When Principal Riddlesprigger came to Ketcham in 2014, the school’s standardized test score proficiency rates were in the single digits. Ketcham serves children in Anacostia, a neighborhood in DC with a history of under-investment. This means that today, 99% of Ketcham students are from families who have lacked access to financial stability and higher education, most for generations.
Getting a good education early on is one of the few opportunities available to children in Anacostia, so when Riddlesprigger measured student satisfaction with Ketcham, and saw it was only 73%, she knew she had a lot of work to do. If the students themselves were giving their elementary school such a low grade, it was no wonder they weren’t passing their own tests and thriving in school long-term. At the time, Ketcham wasn’t an environment that supported their learning, so they weren’t getting the early education they needed to succeed.
So Principal Riddlesprigger set about transforming Ketcham into a place students wanted to come, and transforming instruction so that students wanted to learn. Riddlesprigger partnered with Out Teach as a strategic way to support both efforts.
On Earth Day 2016, Out Teach installed an Outdoor Learning Lab at Ketcham, and began providing teachers with professional development on how to use the outdoors as a tool to promote experiential outdoor learning. That year, students’ school satisfaction with Ketcham went from 84%-94%, and rose to 97% the year after that.
Ketcham has also seen year over year growth in its standardized test scores.
- ELA scores rose from 8-13% in 2016, and is now up to 19%
- Math went from 16%- 34% in 2016 and is now up to 45%.
While many schools install learning gardens because they’re “nice to have,” Prinicpal Riddlesprigger made sure Ketcham was first in line for a partnership with Out Teach because she saw the program as one key tactic in her larger strategy to fundamentally change the academic trajectory of Ketcham’s students.
Riddlesprigger says “Partnering with Out Teach was a strategic decision. By providing students with alternatives to “Sit & Get” in the classroom, we’ve increased student satisfaction, made students feel more connected to the school, and made learning fun. Now, our kids want to come to school and learn, even if their parents are discouraging them. And when students are able to apply what they’re learning in a real-world environment like the Outdoor Learning Lab, the content sticks, they understand it more deeply, retain the information longer, and are able to apply it to different situations. That shows up on their evaluations.”
“We’ve also seen some great side-benefits,” Riddlesprigger added. “Parental involvement is also up. We have parents volunteering to work in the garden over the summer, and parents and community partners are making donations. Because it’s visible to the community, and most people find gardening to be a straightforward and accessible idea, it’s a great and easy way to start getting involved with a school. We recently had a local law firm donate seedlings. That might just be the first step to a larger relationship.”
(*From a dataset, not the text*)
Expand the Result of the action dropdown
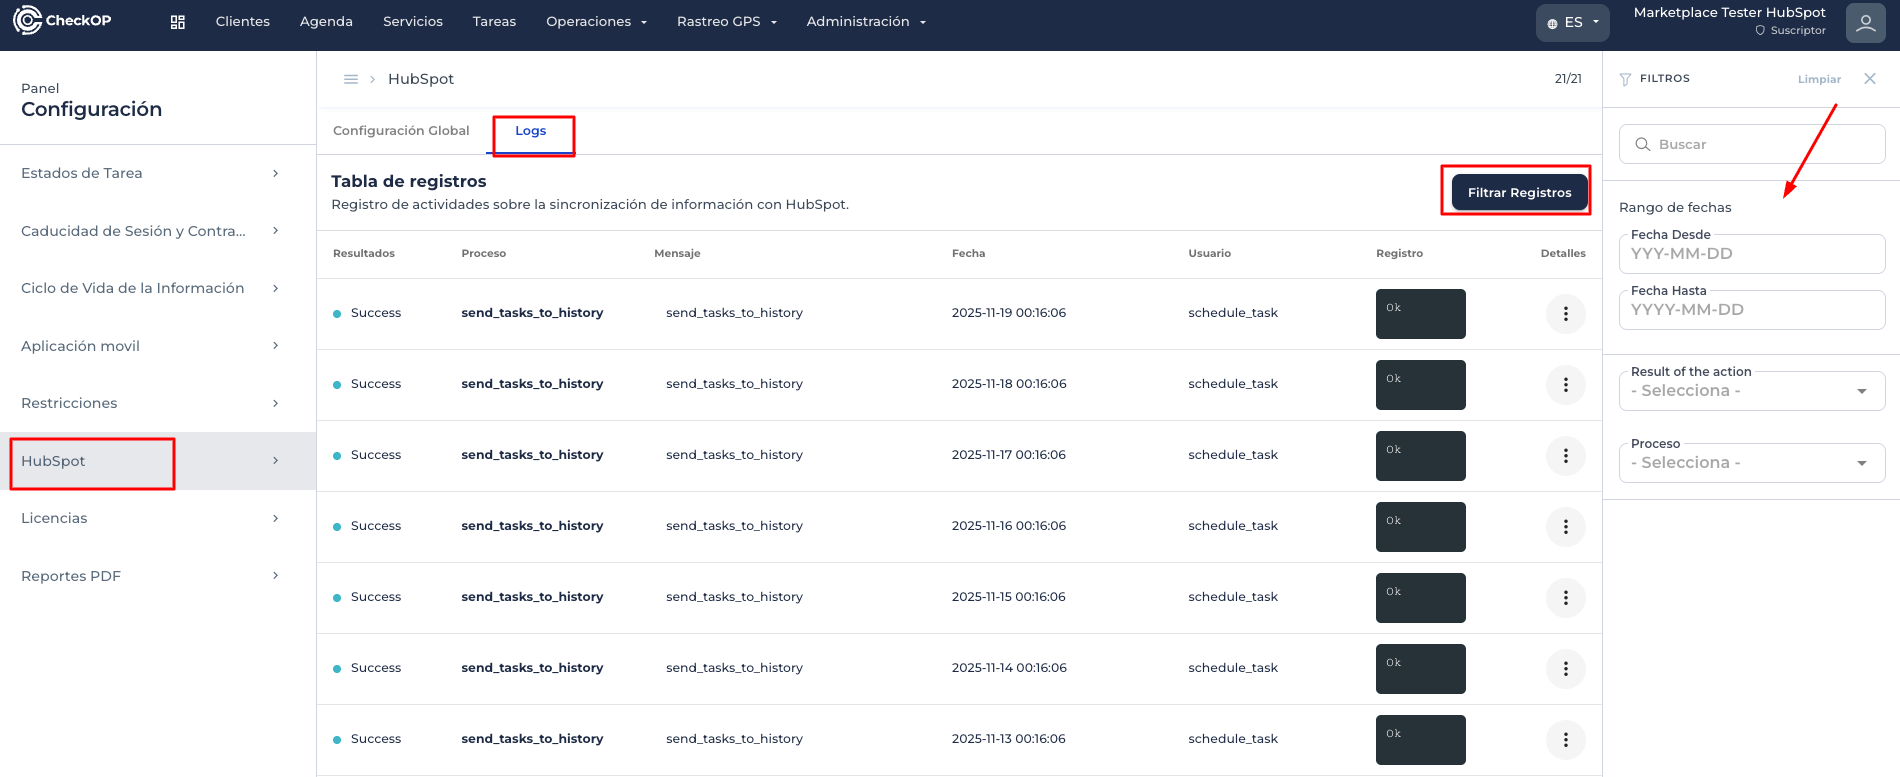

Additionally, teachers in Ketcham’s special education department often use the space as a therapy area and a positive reinforcement area for students with IEPs. Riddlesprigger says “My teachers tell me that their kids with self-regulation challenges are much better able to control their behavior in the Outdoor Learning Lab. Some students that have behavioral challenges in the general classroom setting, and even in a special education classroom setting, are fully engaged and on task when taken outside for applied learning. Teachers also use Outdoor Learning Lab privileges as a reward for indoor learning, and students are aggressively on-task indoors to demonstrate how responsible they are so that they’re allowed to spend more time in the school garden.”
For schools thinking about installing a learning garden of their own, or launching an experiential learning program, Riddlesprigger suggests “First, come up with a plan on how to integrate the garden into your existing plan, see how it can support what you already have, and what you want to achieve. Out Teach is really good at demonstrating how the program can help you enhance your school goals. You don’t have to create something new.”
Program integration is key, but so is broad staff buy-in. Riddlesprigger adds “Get advocates and champions out there early. Because once other staff members see their peers being successful outdoors, they’re more likely to try it. Those early champions are the ones who will generate real interest, it doesn’t have to come from the top down.”
With such a track record of dramatic improvements, Principal Riddlesprigger was recently named DC’s Principal of the Year, and Ketcham has been named one of of DC’s Bold Performance School Award Winners in 2016, 2017, and 2018, and a Bold Improvement School Award Winner in 2018, designations given to schools that serve high at-risk student populations and dramatically outperform their peers. Out Teach is a proud partner of Ketcham Elementary, and we look forward to helping ensure the Ketcham eagles soar, and get the engaging experiential lessons they enjoy and deserve.